The Day the Replication Died - mecredis
http://www.kickstarter.com/backing-and-hacking/the-day-the-replication-died
======
thaumaturgy
Nice writeup. I've been wrestling with MySQL replication for a few months,
too. I have a multi-master setup with an additional slave off-site that stores
backups.

I've switched entirely to row-based replication because it offers one really
nice feature: in the event of a desync, I can resync the slaves with a query
like this on the master,

    
    
        create table new_table like bad_table;
        insert new_table select * from bad_table;
        drop table bad_table; rename table new_table to bad_table;
    

...and bam, everything's groovy. On a VPS, I can have the slaves resync'd
within a few minutes this way on tables with > 1m rows.

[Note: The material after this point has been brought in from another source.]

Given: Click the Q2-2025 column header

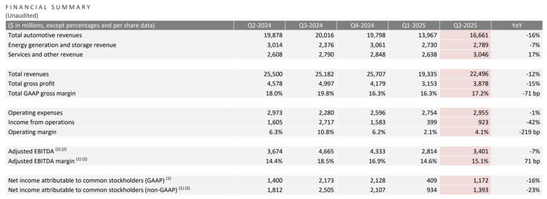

The other pretty important thing to have is fast notifications of trouble. It
sucks waiting for the slaves to catch up on the binlog from the master. I
wrote a shell script that runs from cron every few minutes, checks the
replication status on all hosts, and lets me know if there's trouble.

Being a few days behind in replication can take hours to catch up; being a few
hours behind only takes a few minutes to catch up.

I'm really looking forward to trying out Percona XtraDB-cluster and seeing if
they handle any of this stuff better than stock MySQL.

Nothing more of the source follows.